==== Page text
Concatenate elements of a tuple in a list in python

Question:

I have a list of tuples that has strings in it
For instance:

[('this', 'is', 'a', 'foo', 'bar', 'sentences')
('is', 'a', 'foo', 'bar', 'sentences', 'and')
('a', 'foo', 'bar', 'sentences', 'and', 'i')
('foo', 'bar', 'sentences', 'and', 'i', 'want')
('bar', 'sentences', 'and', 'i', 'want', 'to')
('sentences', 'and', 'i', 'want', 'to', 'ngramize')
('and', 'i', 'want', 'to', 'ngramize', 'it')]

Now I wish to concatenate each string in a tuple to create a list of space separated strings.
I used the following method:

NewData=[]
for grams in sixgrams:
       NewData.append( (''.join([w+' ' for w in grams])).strip())

which is working perfectly fine.

However, the list that I have has over a million tuples. So my question is that is this method efficient enough or is there some better way to do it.
Thanks.

Asked By: alphacentauri

||

Answers:

The list comprehension creates temporary strings. Just use ' '.join instead.

>>> words_list = [('this', 'is', 'a', 'foo', 'bar', 'sentences'),
...               ('is', 'a', 'foo', 'bar', 'sentences', 'and'),
...               ('a', 'foo', 'bar', 'sentences', 'and', 'i'),
...               ('foo', 'bar', 'sentences', 'and', 'i', 'want'),
...               ('bar', 'sentences', 'and', 'i', 'want', 'to'),
...               ('sentences', 'and', 'i', 'want', 'to', 'ngramize'),
...               ('and', 'i', 'want', 'to', 'ngramize', 'it')]
>>> new_list = []
>>> for words in words_list:
...     new_list.append(' '.join(words)) # <---------------
... 
>>> new_list
['this is a foo bar sentences', 
 'is a foo bar sentences and', 
 'a foo bar sentences and i', 
 'foo bar sentences and i want', 
 'bar sentences and i want to', 
 'sentences and i want to ngramize', 
 'and i want to ngramize it']

Above for loop can be expressed as following list comprehension:

new_list = [' '.join(words) for words in words_list] 
Answered By: falsetru

You can do this efficiently like this

joiner = " ".join
print map(joiner, sixgrams)

We can still improve the performance using list comprehension like this

joiner = " ".join
print [joiner(words) for words in sixgrams]

The performance comparison shows that the above seen list comprehension solution is slightly faster than other two solutions.

from timeit import timeit

joiner = " ".join

def mapSolution():
    return map(joiner, sixgrams)

def comprehensionSolution1():
    return ["".join(words) for words in sixgrams]

def comprehensionSolution2():
    return [joiner(words) for words in sixgrams]

print timeit("mapSolution()", "from __main__ import joiner, mapSolution, sixgrams")
print timeit("comprehensionSolution1()", "from __main__ import sixgrams, comprehensionSolution1, joiner")
========
==== Recorded data
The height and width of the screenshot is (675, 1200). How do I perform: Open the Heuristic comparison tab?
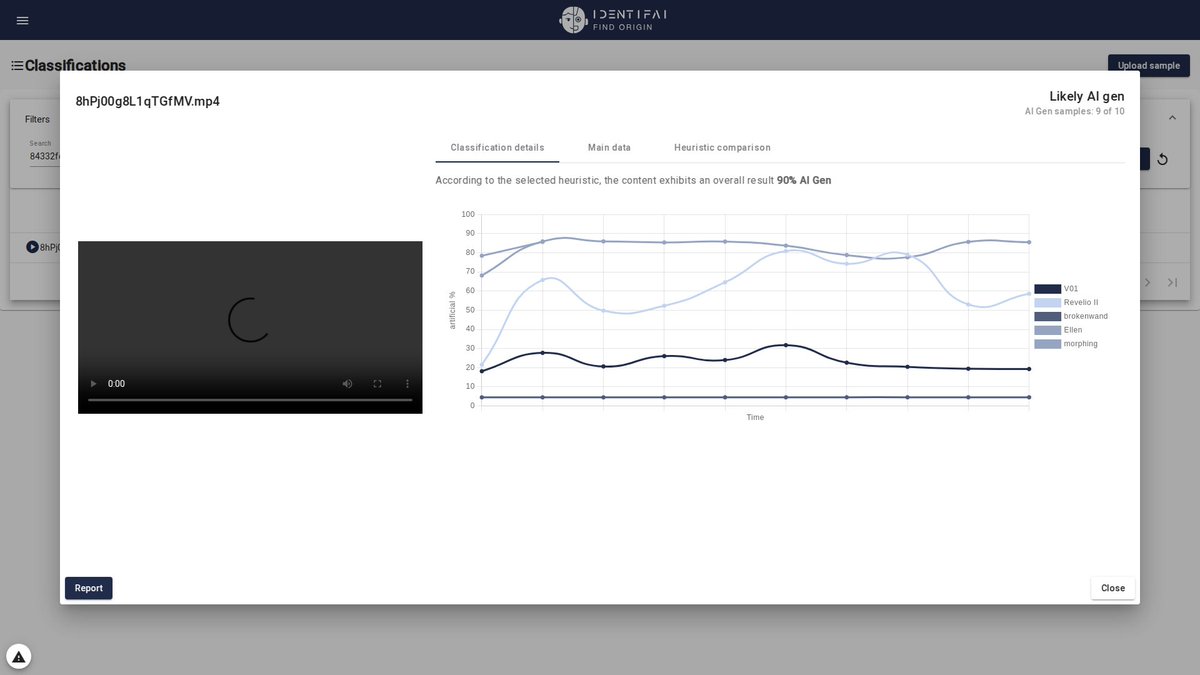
========
| What is needed |
Write out the Python tuple-joining thread word for word, everything from "We can still" down to "other two solutions.". The listing plays no part in this.

| Answer to this problem |
We can still improve the performance using list comprehension like this

joiner = " ".join
print [joiner(words) for words in sixgrams]

The performance comparison shows that the above seen list comprehension solution is slightly faster than other two solutions.